• Records for the exercise:

--------------------------------------------------

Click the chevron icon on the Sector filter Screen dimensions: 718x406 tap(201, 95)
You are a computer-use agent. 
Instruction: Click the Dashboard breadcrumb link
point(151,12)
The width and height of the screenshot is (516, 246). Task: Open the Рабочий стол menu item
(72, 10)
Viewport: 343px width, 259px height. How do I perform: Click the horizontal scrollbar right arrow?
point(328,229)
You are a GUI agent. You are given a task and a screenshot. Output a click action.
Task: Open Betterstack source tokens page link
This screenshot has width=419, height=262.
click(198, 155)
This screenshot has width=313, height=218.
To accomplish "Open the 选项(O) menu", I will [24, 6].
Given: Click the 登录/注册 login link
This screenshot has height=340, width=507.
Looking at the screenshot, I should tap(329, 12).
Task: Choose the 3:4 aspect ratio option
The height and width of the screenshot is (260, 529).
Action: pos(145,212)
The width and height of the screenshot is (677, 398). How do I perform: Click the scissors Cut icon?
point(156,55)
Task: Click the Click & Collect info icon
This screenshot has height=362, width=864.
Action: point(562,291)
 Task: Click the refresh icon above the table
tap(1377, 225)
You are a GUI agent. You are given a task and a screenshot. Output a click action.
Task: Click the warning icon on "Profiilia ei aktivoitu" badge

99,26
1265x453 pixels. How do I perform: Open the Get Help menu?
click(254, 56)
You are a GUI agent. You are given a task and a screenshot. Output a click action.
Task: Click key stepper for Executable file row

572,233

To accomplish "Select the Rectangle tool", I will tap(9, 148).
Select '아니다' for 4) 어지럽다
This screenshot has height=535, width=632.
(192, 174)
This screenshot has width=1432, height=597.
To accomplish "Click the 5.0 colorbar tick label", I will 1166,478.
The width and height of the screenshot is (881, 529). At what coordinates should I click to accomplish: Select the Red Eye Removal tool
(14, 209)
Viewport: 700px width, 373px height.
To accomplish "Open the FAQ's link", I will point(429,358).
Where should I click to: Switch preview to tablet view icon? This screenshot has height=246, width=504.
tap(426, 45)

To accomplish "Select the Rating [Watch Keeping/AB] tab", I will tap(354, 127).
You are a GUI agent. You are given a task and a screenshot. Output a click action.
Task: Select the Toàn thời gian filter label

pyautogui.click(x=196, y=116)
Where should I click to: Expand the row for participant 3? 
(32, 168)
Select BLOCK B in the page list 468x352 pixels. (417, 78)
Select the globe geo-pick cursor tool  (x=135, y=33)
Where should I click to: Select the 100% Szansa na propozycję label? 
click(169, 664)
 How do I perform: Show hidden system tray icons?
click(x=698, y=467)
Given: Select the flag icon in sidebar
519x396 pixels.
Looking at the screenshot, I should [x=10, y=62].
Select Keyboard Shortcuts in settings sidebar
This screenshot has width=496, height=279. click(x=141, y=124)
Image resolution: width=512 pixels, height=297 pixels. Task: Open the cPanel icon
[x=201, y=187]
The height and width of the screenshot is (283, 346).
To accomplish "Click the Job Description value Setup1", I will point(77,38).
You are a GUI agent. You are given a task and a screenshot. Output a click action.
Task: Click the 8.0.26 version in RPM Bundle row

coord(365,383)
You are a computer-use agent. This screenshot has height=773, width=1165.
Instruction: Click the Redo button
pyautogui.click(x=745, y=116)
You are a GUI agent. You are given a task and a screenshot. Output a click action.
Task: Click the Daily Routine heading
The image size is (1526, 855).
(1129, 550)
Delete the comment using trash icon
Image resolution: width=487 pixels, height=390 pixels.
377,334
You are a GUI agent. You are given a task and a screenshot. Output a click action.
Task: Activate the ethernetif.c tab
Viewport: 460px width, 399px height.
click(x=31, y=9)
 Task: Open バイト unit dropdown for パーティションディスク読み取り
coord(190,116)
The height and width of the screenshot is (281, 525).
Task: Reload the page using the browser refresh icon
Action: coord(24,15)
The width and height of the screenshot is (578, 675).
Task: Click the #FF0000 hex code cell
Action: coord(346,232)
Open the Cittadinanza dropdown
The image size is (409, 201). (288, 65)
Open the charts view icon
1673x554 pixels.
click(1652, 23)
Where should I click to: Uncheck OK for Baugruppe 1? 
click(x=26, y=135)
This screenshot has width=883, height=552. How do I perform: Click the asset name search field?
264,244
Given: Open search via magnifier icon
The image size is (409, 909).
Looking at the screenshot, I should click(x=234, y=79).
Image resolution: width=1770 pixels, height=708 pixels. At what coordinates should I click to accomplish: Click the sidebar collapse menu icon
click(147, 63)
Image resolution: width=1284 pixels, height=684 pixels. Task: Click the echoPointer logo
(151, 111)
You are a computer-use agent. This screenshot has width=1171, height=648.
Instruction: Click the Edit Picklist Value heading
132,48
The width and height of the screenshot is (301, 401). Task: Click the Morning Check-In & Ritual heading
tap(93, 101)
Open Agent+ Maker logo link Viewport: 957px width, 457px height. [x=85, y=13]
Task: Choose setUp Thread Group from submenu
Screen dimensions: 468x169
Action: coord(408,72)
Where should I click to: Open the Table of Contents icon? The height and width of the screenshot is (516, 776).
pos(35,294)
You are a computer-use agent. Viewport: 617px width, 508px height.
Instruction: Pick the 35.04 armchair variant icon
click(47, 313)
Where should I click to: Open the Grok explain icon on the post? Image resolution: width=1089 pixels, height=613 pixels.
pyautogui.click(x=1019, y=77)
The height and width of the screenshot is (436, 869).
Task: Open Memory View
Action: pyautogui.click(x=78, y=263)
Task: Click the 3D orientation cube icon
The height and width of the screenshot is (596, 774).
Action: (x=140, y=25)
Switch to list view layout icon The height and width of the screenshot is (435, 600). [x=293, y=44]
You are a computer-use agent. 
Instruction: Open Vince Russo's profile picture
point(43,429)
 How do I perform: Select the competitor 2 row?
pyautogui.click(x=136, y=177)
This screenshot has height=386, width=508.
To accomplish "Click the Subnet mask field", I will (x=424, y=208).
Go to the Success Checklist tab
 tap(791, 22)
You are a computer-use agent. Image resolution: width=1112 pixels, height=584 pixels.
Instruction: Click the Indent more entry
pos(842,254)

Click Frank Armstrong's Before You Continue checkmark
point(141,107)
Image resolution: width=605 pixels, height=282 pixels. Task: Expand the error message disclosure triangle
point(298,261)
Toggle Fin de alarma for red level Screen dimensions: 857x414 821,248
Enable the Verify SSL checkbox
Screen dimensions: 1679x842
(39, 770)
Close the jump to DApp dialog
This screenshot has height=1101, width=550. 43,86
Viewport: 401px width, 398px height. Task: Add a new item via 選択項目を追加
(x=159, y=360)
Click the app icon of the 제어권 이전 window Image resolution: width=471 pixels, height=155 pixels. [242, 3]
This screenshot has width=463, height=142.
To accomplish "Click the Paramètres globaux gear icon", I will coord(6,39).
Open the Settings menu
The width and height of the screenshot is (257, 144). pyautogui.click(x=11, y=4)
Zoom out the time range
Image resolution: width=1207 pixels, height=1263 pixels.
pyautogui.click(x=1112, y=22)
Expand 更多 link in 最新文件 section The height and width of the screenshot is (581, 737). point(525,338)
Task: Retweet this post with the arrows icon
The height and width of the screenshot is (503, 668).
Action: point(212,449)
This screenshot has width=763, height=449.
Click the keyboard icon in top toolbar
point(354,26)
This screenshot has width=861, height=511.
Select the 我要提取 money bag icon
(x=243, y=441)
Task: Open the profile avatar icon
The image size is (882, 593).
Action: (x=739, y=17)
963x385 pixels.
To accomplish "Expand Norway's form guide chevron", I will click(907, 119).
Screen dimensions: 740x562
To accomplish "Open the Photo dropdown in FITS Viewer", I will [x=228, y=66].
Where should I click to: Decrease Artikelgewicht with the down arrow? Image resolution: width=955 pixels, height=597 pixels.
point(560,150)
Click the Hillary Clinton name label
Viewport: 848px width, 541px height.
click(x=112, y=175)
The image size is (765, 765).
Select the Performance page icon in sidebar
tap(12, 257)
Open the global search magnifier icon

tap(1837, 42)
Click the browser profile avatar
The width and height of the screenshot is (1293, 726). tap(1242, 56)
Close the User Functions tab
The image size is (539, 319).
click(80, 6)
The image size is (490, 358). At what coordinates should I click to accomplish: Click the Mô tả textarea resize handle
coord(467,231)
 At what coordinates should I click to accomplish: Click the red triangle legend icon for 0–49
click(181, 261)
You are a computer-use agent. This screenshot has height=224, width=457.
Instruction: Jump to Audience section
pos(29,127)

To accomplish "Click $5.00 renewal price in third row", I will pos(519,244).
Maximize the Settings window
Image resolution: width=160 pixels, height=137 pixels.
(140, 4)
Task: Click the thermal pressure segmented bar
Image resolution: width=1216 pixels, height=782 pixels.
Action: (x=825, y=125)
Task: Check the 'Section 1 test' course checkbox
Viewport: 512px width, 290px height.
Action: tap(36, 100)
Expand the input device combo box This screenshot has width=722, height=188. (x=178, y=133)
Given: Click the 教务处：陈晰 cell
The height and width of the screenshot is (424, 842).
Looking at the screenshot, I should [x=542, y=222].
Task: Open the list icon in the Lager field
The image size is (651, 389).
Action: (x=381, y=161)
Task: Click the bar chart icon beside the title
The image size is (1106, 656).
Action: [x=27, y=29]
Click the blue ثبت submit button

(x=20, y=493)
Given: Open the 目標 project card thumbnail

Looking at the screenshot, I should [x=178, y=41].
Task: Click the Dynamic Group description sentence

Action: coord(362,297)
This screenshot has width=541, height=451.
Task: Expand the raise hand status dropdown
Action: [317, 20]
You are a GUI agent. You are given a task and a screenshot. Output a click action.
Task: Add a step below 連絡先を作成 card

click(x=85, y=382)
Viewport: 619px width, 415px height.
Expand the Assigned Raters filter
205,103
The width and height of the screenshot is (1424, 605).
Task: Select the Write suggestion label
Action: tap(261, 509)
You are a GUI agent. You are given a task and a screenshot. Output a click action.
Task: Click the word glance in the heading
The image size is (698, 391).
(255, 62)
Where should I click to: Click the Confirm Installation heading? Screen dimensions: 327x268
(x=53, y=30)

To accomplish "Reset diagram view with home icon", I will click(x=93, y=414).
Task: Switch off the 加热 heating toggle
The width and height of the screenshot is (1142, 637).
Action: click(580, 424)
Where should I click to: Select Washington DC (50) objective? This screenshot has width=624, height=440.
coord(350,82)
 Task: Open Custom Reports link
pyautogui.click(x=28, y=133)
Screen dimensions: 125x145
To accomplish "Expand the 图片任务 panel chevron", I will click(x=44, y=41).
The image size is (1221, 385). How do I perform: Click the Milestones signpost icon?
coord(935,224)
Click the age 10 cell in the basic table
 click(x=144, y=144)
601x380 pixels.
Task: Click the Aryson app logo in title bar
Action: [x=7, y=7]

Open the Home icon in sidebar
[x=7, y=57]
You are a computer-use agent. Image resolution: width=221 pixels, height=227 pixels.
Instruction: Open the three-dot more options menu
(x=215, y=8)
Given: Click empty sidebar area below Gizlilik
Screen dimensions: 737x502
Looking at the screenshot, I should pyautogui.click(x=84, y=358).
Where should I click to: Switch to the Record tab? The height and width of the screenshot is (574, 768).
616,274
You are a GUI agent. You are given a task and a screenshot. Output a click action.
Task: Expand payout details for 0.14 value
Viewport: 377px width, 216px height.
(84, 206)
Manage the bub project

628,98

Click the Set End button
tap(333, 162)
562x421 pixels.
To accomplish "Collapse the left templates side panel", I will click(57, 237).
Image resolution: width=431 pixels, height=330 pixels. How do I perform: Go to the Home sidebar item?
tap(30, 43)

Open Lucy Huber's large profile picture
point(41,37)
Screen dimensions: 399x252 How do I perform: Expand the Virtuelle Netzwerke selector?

--------------------------------------------------

• Task to complete:
Please, from the entries above, set down exactly the lines from the one containing "Switch to list" through the one containing "This screenshot has height=386, width=508.", and only those.

• Exercise result:
Switch to list view layout icon The height and width of the screenshot is (435, 600). [x=293, y=44]
You are a computer-use agent. 
Instruction: Open Vince Russo's profile picture
point(43,429)
 How do I perform: Select the competitor 2 row?
pyautogui.click(x=136, y=177)
This screenshot has height=386, width=508.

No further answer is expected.